簡體   English   中英

使用python和re庫讀取vcf文件數據

[英]Reading vcf file data using python and re library

這是.vcf文件數據中的內容。

BEGIN:VCARD
VERSION:4.0
N:Muller;CCCIsabella;;;
FN:Muller
ORG:Bubba Gump Shrimp Co.
TITLE:Shrimp Man
PHOTO;MEDIATYPE=image/gif:http://www.example.com/dir_photos/my_photo.gif
TEL;TYPE=work,voice;VALUE=uri:tel:+16829185770
REV:20080424T195243Z
END:VCARD

BEGIN:VCARD
VERSION:4.0
N:Mraz;CCCEdwardo;;;
FN:Mraz
ORG:Bubba Gump Shrimp Co.
TITLE:Shrimp Man
PHOTO;MEDIATYPE=image/gif:http://www.example.com/dir_photos/my_photo.gif
TEL;TYPE=work,voice;VALUE=uri:tel:+18083155095
REV:20080424T195243Z
END:VCARD

BEGIN:VCARD
VERSION:4.0
N:Reynolds;CCCBrant;;;
FN:Reynolds
ORG:Bubba Gump Shrimp Co.
TITLE:Shrimp Man
PHOTO;MEDIATYPE=image/gif:http://www.example.com/dir_photos/my_photo.gif
TEL;TYPE=work,voice;VALUE=uri:tel:+15089473508
REV:20080424T195243Z
END:VCARD

我想要我的數據如下。

data = [{'name': 'Muller','phone': '+16829185770'}, {'name': 'Mraz', 'phone': '+18083155095'}, {'name': 'Reynolds','phone': '+15089473508'}]

但我沒有得到如上所述的數據。 在這種情況下,請幫幫我。 在這里我使用re python包來解決。

import re
file = open('contacts.vcf', 'r')
contacts = []
for line in file:
    name = re.findall('FN:(.*)', line)
    tel = re.findall('tel:(.*)', line)
    nm = ''.join(name)
    tel = ''.join(tel)
    if len(nm) == 0 and len(tel) == 0:
        continue
    data = {'name' : nm, 'phone' : tel}
    contacts.append(data)
print(contacts)

低於結果名稱和電話將有所不同。

[{'name': 'Muller', 'phone': ''}, {'name': '', 'phone': '+16829185770'}, {'name': 'Mraz', 'phone': ''}, {'name': '', 'phone': '+18083155095'}, {'name': 'Reynolds', 'phone': ''}, {'name': '', 'phone': '+15089473508'}]

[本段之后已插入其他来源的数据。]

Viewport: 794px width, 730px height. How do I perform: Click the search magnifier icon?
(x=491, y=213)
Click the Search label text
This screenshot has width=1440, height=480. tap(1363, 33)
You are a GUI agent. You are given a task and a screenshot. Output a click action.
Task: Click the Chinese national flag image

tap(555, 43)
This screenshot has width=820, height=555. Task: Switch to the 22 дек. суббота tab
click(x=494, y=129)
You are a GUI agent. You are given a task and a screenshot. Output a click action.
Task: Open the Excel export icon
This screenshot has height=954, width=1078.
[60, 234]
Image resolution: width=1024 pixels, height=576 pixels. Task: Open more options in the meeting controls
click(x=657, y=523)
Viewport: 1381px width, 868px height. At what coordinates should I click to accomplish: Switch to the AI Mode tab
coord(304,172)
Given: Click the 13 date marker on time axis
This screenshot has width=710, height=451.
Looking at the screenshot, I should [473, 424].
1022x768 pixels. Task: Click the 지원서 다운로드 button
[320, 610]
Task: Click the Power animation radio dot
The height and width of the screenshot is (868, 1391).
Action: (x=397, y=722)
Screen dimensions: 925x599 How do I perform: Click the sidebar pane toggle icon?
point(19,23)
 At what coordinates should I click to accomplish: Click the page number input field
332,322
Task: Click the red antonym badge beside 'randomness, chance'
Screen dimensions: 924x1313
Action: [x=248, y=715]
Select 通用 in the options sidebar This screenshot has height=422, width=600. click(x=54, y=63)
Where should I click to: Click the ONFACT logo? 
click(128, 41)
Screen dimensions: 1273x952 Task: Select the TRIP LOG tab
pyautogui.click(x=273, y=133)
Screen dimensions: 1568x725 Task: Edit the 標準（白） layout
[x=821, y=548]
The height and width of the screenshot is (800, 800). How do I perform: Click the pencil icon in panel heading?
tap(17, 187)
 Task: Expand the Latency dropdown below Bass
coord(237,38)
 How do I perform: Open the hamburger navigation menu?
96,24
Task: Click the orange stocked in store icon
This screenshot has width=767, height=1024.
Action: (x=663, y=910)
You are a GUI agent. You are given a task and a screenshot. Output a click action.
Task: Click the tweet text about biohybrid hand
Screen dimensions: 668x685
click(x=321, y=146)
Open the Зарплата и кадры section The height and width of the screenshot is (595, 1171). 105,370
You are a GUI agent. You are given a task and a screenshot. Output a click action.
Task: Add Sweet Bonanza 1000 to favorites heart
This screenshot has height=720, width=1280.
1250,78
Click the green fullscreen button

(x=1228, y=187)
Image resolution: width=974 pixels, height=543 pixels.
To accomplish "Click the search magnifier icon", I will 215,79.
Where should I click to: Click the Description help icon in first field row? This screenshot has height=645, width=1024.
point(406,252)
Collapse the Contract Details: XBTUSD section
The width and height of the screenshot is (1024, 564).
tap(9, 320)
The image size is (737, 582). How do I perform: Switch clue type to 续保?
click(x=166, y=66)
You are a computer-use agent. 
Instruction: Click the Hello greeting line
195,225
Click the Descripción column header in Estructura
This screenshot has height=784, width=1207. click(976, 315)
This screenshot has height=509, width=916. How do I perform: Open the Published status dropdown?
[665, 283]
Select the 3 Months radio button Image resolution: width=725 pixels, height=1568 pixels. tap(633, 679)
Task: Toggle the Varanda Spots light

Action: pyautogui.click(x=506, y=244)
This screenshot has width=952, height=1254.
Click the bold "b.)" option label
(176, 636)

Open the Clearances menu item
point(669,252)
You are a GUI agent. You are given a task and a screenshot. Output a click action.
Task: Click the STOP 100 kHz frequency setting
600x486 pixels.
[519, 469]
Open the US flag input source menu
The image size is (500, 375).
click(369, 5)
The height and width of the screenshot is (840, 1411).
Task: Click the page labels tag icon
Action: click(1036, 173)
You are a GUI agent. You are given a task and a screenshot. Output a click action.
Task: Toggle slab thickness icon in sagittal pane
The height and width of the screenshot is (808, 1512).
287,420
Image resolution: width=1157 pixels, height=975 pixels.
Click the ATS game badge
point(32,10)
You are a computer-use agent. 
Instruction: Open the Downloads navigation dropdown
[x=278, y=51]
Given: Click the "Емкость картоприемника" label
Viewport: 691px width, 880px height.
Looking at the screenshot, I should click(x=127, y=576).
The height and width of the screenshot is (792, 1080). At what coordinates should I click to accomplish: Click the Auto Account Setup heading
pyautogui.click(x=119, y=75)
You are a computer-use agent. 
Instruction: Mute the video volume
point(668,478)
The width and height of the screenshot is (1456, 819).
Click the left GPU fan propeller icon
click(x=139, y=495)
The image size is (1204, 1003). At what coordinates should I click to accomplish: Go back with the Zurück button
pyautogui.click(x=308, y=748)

通常,在調試時通常會在各個位置使用print來找出代碼出問題的位置,這很有用。 例如,如果在tel = ''.join(tel)之后插入print(">",nm,tel) ,則應該獲得以下輸出:

>  
>  
>  
> Muller 
>  
>  
>  
>  +16829185770
>  
>  
>  
>  
>  
>  
> Mraz 
>  
[... continued...]

顯然,這是因為for循環正在文件中的每一而不是每個卡上進行操作(從技術上講,您甚至承認: for line in file:

您可能對使用模塊來解析此文件感興趣(快速的Google提出了vobject包),這將消除對re的需要。 如果您有雄心壯志,則可以手動解析它(對格式不是很熟悉,所以這里有一個現成的示例)。

CARDMATCHER = re.compile(r"""
^                 ## Match at Start of Line (Multiline-flag)
    BEGIN:VCARD   ## Match the string "BEGIN:VCARD" exactly
$                 ## Match the End of Line (Multiline-flag)
.*?               ## Match characters (.) any number of times(*),
                  ## as few times as possible(?), including new-line(Dotall-flag)
^                 ## Match at Start of Line (Multiline-flag)
    END:VCARD     ## Match the string "END:VCARD" exactly
$                 ## Match the End of Line (Multiline-flag)
""", re.MULTILINE|re.DOTALL|re.VERBOSE)

VALUERE = re.compile("""
^(?P<type>[A-Z]+) ## Match Capital Ascii Characters at Start of Line
(?P<sep>:|;)     ## Match a colon or a semicolon
(?P<value>.*)    ## Match all other characters remaining
""", re.VERBOSE)

class MyVCard():
    def __init__(self,cardstring):
        self.info = defaultdict(list)
        ## Iterate over the card like you were doing
        for line in cardstring.split("\n"):
            ## Split Key of line
            match = VALUERE.match(line)
            if match:
                vtype = match.group("type")
                ## Line Values are separated by semicolons
                values = match.group("value").split(";")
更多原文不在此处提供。